* [Requirement]: Read through the lines below for the string "forlængerkraft" and copy each one that has it.

* [The input]:
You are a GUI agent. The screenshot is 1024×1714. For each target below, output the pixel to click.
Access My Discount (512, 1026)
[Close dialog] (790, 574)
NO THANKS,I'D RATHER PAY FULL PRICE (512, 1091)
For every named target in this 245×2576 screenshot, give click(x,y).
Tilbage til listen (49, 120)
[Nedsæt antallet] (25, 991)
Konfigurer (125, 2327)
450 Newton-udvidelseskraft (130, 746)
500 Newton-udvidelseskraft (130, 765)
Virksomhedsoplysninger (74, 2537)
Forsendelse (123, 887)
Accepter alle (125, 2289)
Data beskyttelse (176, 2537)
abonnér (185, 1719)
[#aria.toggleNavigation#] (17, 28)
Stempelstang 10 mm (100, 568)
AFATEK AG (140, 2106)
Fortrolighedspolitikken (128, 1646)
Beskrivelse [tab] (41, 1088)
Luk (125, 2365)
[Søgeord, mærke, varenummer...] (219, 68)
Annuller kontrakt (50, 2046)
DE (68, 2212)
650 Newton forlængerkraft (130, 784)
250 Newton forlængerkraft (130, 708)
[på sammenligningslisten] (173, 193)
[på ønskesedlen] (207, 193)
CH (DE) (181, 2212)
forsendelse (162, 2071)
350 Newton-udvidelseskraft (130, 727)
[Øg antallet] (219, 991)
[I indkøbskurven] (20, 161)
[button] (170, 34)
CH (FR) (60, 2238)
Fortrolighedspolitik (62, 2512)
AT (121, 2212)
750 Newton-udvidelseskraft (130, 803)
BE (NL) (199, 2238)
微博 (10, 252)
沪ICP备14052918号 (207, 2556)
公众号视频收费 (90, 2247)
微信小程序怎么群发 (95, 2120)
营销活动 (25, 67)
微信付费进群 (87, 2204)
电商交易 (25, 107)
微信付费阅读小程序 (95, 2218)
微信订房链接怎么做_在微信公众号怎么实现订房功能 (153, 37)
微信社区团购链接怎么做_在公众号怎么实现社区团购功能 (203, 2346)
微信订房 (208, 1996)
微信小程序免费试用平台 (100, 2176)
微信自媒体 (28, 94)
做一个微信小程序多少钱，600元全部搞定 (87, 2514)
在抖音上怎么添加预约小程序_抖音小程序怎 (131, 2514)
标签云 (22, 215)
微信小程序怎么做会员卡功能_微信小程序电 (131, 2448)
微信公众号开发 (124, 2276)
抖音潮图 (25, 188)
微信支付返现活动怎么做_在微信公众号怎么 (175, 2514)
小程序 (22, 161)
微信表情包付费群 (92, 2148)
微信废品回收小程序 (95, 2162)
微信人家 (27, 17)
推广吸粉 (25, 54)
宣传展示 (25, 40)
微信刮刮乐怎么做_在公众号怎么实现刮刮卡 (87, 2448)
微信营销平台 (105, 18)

* [Output of the task]:
650 Newton forlængerkraft (130, 784)
250 Newton forlængerkraft (130, 708)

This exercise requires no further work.